● **WHAT TO PRODUCE**
Go through the data below. List every line that holds the word "empty".

*** TASK MATERIAL ***

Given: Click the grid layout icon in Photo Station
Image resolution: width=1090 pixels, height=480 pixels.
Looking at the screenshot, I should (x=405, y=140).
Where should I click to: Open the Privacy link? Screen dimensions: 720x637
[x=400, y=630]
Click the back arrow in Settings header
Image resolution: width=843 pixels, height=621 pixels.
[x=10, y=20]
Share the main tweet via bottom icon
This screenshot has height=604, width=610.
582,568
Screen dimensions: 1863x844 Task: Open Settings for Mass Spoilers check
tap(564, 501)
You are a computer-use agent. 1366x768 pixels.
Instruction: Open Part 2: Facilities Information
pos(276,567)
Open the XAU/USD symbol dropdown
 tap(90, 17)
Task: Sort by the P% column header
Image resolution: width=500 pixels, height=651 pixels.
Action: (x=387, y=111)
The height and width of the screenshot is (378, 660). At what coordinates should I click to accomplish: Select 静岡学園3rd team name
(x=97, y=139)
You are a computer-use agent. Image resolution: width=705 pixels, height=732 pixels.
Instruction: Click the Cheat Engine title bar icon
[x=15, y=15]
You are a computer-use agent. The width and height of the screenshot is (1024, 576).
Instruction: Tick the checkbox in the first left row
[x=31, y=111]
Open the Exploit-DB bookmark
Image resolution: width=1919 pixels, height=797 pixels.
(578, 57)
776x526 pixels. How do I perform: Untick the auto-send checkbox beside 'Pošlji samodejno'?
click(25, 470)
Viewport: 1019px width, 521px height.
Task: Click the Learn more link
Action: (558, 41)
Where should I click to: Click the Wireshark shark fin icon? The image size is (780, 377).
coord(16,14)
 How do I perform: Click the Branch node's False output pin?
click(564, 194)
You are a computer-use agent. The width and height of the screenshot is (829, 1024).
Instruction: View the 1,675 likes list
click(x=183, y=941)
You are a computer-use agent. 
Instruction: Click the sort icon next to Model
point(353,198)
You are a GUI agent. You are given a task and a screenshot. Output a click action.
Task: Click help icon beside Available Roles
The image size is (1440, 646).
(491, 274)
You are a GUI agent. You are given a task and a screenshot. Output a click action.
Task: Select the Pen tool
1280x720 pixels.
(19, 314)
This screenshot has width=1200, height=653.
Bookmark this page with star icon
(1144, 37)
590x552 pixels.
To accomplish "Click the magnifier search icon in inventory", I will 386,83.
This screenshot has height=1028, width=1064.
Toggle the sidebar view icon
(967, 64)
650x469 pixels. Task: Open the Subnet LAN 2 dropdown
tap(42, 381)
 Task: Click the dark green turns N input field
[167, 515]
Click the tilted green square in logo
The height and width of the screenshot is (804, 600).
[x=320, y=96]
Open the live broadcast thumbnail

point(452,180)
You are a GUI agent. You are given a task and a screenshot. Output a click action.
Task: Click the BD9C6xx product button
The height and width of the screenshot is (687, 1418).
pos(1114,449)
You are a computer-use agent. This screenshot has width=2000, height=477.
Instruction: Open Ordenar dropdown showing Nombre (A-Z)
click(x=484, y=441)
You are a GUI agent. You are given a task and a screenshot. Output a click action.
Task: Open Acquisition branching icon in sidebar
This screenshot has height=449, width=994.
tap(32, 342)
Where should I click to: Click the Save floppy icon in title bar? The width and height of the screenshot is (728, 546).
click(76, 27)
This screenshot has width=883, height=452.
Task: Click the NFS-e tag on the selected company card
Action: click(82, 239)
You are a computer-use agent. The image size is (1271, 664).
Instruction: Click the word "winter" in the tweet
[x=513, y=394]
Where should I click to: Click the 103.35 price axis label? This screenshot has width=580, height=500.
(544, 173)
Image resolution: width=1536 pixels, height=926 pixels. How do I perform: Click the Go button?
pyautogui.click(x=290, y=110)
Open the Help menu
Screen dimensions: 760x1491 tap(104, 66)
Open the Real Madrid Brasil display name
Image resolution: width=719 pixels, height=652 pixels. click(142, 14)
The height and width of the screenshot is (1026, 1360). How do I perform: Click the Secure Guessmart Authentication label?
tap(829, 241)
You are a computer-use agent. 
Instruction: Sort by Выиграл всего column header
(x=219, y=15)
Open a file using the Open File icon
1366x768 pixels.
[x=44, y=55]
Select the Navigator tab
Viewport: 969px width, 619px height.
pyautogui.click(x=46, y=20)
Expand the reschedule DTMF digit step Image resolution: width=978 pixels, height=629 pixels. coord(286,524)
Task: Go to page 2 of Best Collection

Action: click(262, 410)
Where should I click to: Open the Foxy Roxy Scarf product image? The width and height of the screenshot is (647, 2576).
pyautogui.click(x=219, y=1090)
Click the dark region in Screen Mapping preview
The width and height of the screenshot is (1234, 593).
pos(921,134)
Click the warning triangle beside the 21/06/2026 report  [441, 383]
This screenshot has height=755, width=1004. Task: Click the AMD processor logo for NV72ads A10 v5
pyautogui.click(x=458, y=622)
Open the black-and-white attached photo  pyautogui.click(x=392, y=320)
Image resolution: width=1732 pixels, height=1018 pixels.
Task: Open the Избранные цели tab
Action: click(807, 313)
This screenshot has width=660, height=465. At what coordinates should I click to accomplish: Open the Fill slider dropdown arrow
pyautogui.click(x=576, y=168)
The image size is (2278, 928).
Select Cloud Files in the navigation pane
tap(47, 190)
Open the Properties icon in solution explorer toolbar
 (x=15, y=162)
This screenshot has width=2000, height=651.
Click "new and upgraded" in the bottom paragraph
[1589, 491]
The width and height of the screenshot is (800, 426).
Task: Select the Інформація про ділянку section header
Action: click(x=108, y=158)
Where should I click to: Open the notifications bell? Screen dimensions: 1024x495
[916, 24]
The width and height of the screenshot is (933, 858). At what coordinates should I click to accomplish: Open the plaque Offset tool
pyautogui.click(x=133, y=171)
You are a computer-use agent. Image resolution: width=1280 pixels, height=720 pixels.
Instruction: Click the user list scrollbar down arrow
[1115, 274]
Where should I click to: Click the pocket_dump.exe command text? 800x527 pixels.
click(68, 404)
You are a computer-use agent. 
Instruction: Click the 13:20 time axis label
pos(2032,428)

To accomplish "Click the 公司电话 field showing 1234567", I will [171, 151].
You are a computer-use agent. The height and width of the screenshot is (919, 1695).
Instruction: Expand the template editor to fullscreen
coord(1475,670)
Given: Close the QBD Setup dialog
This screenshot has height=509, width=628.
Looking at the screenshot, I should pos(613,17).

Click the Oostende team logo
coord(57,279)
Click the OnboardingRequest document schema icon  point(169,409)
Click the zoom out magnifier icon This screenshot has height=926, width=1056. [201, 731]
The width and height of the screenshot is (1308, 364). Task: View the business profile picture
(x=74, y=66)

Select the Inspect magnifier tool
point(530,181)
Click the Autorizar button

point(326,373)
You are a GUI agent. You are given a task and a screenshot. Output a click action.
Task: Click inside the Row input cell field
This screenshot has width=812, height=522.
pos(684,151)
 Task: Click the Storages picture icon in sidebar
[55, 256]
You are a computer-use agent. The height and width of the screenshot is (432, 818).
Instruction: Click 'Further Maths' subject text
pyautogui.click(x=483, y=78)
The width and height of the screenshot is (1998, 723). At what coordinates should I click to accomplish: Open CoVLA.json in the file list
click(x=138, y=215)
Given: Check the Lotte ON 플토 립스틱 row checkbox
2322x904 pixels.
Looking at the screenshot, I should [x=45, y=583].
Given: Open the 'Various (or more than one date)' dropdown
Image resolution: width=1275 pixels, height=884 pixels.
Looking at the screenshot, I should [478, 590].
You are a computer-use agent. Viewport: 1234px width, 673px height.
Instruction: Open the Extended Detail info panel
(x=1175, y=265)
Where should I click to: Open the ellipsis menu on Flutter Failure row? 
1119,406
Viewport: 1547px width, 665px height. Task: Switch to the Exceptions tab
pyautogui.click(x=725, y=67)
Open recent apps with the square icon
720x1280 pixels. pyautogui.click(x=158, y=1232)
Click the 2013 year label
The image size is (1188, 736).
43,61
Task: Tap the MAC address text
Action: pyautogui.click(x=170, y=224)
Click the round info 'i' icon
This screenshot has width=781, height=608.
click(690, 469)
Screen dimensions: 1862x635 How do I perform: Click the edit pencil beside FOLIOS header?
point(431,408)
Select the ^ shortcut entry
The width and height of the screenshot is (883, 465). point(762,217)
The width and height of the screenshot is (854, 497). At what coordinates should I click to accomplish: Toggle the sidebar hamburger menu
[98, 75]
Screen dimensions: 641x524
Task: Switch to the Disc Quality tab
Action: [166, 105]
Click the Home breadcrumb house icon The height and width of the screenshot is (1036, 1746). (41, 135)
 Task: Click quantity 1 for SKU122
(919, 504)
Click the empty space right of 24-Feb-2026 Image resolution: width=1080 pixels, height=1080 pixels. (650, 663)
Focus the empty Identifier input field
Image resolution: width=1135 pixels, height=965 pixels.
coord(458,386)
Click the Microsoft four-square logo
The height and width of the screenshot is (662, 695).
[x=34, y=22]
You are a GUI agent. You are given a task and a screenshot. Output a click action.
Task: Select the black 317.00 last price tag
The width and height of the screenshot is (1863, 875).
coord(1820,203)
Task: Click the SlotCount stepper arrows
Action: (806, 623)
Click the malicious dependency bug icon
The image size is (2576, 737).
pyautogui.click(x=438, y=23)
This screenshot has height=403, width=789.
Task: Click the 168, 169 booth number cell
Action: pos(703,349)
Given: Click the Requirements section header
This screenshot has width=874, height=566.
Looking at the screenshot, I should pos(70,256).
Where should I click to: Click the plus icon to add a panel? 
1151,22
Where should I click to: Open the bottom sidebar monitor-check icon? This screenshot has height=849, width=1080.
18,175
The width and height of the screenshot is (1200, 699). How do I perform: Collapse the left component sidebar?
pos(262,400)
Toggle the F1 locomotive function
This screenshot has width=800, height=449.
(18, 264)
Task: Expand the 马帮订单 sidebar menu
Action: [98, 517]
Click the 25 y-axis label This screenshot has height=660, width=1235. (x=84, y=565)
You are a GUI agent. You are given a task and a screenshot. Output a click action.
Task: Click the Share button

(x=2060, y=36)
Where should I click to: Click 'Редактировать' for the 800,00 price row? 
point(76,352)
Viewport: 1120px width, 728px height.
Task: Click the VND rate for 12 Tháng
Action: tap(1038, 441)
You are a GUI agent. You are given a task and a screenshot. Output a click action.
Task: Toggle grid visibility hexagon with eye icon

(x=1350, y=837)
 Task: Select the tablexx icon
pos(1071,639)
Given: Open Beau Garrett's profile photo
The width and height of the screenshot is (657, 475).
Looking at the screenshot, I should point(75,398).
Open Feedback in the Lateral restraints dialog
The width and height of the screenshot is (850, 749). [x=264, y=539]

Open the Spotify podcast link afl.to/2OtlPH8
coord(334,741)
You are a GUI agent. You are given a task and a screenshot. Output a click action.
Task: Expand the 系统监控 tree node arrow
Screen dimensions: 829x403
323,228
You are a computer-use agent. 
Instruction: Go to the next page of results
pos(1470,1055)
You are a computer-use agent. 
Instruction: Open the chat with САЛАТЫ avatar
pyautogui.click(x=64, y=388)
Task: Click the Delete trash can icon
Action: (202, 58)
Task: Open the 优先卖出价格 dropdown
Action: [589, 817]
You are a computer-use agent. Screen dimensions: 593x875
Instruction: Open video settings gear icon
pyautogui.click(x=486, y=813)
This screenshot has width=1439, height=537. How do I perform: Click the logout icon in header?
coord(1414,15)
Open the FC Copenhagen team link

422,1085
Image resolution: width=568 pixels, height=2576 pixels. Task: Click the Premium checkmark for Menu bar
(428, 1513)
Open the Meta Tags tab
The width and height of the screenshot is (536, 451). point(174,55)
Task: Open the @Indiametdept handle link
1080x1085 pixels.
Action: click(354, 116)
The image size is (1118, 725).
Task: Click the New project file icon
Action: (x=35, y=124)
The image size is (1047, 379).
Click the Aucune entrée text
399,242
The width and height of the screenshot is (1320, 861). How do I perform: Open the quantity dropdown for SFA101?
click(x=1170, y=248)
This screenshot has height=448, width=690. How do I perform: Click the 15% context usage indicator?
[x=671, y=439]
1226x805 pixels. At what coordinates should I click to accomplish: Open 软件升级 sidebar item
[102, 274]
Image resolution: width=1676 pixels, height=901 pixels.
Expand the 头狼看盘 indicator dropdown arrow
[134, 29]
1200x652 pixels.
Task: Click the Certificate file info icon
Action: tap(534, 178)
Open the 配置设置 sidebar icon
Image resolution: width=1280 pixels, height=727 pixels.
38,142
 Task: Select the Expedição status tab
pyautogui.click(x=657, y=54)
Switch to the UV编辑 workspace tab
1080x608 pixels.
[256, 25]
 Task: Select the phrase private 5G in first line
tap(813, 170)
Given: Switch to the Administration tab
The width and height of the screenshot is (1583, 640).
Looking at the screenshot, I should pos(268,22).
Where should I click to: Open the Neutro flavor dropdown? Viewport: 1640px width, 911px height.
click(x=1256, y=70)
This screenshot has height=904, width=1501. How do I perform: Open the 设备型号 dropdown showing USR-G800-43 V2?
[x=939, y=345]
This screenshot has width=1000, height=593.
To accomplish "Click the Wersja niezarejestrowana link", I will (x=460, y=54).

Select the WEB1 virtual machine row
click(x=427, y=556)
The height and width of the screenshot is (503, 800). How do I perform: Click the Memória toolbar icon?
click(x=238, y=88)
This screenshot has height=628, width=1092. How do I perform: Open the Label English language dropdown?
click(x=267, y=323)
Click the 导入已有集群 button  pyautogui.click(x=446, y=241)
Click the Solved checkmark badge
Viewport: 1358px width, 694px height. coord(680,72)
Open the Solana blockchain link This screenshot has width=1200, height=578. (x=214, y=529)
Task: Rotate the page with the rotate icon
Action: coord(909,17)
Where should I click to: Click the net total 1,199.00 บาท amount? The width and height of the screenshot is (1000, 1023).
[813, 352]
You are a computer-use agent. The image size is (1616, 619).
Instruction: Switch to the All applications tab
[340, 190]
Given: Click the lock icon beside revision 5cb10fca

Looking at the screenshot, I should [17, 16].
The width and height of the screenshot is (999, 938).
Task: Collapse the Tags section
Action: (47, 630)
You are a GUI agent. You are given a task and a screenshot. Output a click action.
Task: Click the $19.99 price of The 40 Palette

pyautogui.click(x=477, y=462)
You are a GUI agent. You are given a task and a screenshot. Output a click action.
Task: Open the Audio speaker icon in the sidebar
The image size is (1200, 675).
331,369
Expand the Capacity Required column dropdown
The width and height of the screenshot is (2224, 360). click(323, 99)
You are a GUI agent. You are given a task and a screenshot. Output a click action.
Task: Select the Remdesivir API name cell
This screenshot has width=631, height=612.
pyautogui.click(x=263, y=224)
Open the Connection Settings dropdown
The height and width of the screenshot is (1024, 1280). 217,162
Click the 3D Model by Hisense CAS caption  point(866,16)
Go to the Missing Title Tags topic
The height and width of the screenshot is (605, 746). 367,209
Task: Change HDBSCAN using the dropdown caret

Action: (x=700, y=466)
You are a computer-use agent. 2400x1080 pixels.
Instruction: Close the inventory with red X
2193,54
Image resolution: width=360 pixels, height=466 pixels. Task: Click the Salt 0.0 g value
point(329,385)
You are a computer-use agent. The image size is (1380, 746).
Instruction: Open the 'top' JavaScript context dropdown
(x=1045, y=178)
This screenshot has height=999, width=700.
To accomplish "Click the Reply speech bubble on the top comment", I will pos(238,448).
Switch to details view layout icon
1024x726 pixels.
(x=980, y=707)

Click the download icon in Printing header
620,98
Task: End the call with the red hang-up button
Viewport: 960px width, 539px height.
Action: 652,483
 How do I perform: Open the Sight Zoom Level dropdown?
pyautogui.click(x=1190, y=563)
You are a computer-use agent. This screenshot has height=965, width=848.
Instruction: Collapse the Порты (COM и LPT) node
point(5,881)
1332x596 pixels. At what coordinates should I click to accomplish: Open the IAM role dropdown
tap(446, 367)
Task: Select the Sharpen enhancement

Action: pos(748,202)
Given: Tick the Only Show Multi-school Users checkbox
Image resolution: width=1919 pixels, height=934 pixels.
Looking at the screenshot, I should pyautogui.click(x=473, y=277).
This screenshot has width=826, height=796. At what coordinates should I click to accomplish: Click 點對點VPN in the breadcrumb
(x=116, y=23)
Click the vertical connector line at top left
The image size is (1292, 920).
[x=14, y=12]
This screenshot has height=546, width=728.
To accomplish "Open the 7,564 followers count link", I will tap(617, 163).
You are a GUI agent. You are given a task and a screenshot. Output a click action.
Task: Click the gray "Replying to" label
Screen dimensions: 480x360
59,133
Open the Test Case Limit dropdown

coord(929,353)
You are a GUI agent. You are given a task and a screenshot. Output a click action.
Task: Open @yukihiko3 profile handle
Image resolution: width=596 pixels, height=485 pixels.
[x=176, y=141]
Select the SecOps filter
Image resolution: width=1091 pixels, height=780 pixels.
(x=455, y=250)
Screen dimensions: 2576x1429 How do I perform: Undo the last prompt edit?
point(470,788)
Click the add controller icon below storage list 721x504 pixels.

*** End of TASK MATERIAL ***

● **YOUR RESPONSE**
Click the empty space right of 24-Feb-2026 Image resolution: width=1080 pixels, height=1080 pixels. (650, 663)
Focus the empty Identifier input field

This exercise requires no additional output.